C’est donc selon moi un modèle d’hybridation « maîtrisée » que l’on devrait chercher à promouvoir pour renforcer l’influence de la recherche francophone et ainsi légitimer son maintien et son développement dans des supports à la fois francophones et anglophones. Ce modèle exige de publier en français pour maintenir l’existence de supports de recherche francophones de qualité. Il exige également une ouverture sur de multiples communautés de recherche et oblige à remettre en question certaines certitudes et préjugés qui dominent de part et d’autre des deux premiers modèles d’adaptation proposés. S’il est une source de frustrations, ce positionnement offre aussi à celles et ceux qui l’adoptent une position de « marginal sécant »[8] qui n’est pas toujours inconfortable : le fait de ne pas travailler pour un système où la permanence dépend des publications peut donner aux auteurs soucieux de favoriser les approches francophones une liberté de ton et de parole dont les chercheurs des plus prestigieuses universités américaines disposent rarement. Les places de « francs-tireurs » mettant en lumière les limites d’approches trop centrées sur les États-Unis sont nombreuses à prendre dans le champ de la gestion mainstream où les processus de normalisation et les comportements moutonniers l’emportent très souvent sur l’originalité des contenus, des terrains et des approches épistémologiques et méthodologiques — la théorie néo-institutionnaliste offrant ici une triste et frappante illustration de sa propre thèse relative à l’isomorphisme.
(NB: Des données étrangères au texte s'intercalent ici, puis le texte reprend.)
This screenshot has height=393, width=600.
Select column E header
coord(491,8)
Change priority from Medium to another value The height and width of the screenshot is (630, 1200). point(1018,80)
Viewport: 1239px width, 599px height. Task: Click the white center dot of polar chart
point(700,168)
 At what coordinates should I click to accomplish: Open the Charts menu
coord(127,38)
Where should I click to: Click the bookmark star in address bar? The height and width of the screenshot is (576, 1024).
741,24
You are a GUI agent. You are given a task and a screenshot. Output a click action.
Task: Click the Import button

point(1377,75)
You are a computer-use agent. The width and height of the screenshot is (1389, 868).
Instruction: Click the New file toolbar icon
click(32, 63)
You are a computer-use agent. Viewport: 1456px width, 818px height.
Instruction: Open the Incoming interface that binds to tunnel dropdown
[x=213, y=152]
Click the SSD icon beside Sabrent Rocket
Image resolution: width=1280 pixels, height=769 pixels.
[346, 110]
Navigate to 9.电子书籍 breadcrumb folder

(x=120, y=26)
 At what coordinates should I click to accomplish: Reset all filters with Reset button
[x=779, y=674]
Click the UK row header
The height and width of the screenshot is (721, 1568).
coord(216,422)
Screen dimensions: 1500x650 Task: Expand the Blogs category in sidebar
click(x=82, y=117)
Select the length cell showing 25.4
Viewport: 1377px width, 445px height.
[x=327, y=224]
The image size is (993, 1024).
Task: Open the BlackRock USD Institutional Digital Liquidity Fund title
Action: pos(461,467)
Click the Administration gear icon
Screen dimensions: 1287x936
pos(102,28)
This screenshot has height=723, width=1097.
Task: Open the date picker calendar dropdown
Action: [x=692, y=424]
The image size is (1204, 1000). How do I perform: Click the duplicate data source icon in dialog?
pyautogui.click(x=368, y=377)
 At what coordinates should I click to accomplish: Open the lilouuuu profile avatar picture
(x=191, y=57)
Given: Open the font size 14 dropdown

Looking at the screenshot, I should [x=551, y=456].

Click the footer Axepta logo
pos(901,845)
Finalement, l’hybridation procure de nombreuses satisfactions par l’écriture. La sensation de pouvoir utiliser l’ensemble des parties de son cerveau dans sa recherche, de même que l’écriture dans plusieurs langues, avec les décalages et déphasages qu’une telle pratique suscite, sont des sources d’enrichissement permanent. Tel Henri Michaux, qui a dû attendre de se briser le bras droit pour faire la « découverte de l’homme gauche » et apprendre à écrire et peindre avec son autre main[9], la pratique d’écriture en deux langues offre une flexibilité intellectuelle et cognitive souvent sous-estimée dont l’usage ne peut qu’améliorer à terme la qualité et l’impact de l’écriture de la recherche…[10] qu’elle soit publiée en anglais ou en français.